Problem statement
Take from the records below each line that holds "Collapse".

Data provided

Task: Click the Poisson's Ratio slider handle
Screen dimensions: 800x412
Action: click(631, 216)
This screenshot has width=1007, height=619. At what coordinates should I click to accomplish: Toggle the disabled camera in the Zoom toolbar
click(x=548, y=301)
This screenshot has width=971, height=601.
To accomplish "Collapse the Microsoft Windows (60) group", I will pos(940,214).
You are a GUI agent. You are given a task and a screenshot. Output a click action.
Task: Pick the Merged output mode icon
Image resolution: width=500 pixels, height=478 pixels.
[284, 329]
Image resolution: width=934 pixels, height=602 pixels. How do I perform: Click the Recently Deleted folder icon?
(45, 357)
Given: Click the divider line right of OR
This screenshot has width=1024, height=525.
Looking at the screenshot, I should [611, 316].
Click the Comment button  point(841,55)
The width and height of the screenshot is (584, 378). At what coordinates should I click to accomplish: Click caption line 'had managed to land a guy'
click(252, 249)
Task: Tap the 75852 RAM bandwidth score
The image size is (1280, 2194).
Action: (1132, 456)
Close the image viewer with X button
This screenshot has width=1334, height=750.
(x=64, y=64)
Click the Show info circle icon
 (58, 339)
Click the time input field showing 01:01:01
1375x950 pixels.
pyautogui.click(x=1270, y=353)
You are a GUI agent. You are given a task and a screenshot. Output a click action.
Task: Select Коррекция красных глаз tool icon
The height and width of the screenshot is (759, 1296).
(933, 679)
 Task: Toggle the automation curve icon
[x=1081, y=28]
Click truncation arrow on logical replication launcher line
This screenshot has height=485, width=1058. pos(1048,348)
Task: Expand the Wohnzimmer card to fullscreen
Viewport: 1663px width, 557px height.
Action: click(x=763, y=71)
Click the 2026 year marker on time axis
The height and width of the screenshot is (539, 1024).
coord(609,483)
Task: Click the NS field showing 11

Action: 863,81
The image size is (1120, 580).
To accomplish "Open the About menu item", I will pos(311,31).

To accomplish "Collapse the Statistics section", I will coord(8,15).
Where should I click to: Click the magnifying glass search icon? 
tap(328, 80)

Solution for this exercise
To accomplish "Collapse the Microsoft Windows (60) group", I will pos(940,214).
To accomplish "Collapse the Statistics section", I will coord(8,15).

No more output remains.